In a letter (PDF) to Defense Secretary James N. Mattis sent on April 3, the AMA expressed its concern about recently announced policies that would impose limits on transgender individuals serving in the military. There is a wide body of peer-reviewed research on the effectiveness of transgender medical care, which formed the basis of policy adopted by the AMA's House of Delegates in 2015 that there is no medically valid reason to exclude these individuals from military service.

The AMA further expressed its support for public and private health insurance coverage for treatment of gender dysphoria and its support for a RAND study's conclusion that the financial cost of transgender individuals in the military is negligible.

The AMA submitted testimony for the record for the March 21 House Ways and Means Health Subcommittee hearing that examined implementation of the 2015 Medicare Access and CHIP Reauthorization Act's (MACRA) physician payment policy.

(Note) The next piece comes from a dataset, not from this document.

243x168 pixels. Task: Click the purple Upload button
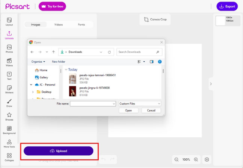58,151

The AMA was supportive of MACRA since it replaced the flawed, target-based sustainable growth rate (SGR) formula with a new payment system and addressed problems found in existing physician reporting programs. Under prior law, possible combined penalties for the legacy pay-for-reporting programs could have been up to negative 11 percent in 2019. Under the Merit-based Incentive Payment System (MIPS), the maximum penalty physicians could receive in 2019 was negative four percent.

AMA testimony included comments on recent changes made to MACRA. Under the Bipartisan Budget Agreement of 2018, Medicare Part B drug costs were excluded from MIPS payment adjustments, flexibility was provided for the Centers for Medicare & Medicaid Services (CMS) to reweight the cost performance category to not less than ten percent for the third, fourth, and fifth years of MIPS. Allowing three additional years for the cost score to be weighted at ten percent will allow additional time for CMS build on its ongoing initiative to use panels of physicians to develop, test and refine resource use measures. The law also allows CMS flexibility in setting the performance threshold for three additional years.

The AMA strongly advocated for Congress to clarify the MACRA statute so that the Physician-focused Payment Model Technical Advisory Committee can provide data and technical assistance to individuals and organizations developing alternative payment model proposals going forward. This will significantly enhance the quality of the submitted proposals and greatly increase the likelihood of their testing and implementation.

The AMA also made suggestions for further improvement. The overarching goals in MACRA regulations should be choice, flexibility, simplicity and feasibility. The MIPS scoring system could be simplified by harmonizing the scoring across the four separate components of MIPS so that physicians can more easily calculate their progress toward achieving success and increasing opportunities for physician reporting to be counted across multiple categories in a more coherent payment system.

The AMA argued that advancing care information (ACI) MIPS performance should require only attestation by reporting physicians and CMS should focus ACI measures on interoperability and patient access. Additionally, MIPS needs to transition from using prescriptive measures to using cases and outcomes.

Nearly $4 billion to support a multifaceted approach to combating the opioid epidemic is included in the $1.3 trillion omnibus budget bill signed into law on March 23. The money will pay for law-enforcement programs directed at opioid trafficking as well as medical programs aimed at preventing and treating opioid-use disorder.

Most of the money will go to Health and Human Services agencies such as the Substance Abuse and Mental Health Services Administration, which will get $1 billion to fund State Opioid Response Grants (this is in addition to the $500 million provided in the 21st Century Cures Act); $84 million for the Medication Assisted Treatment-Prescription Drug and Opioid Addiction state grant program; and $50 million dedicated for health programs for Native Americans.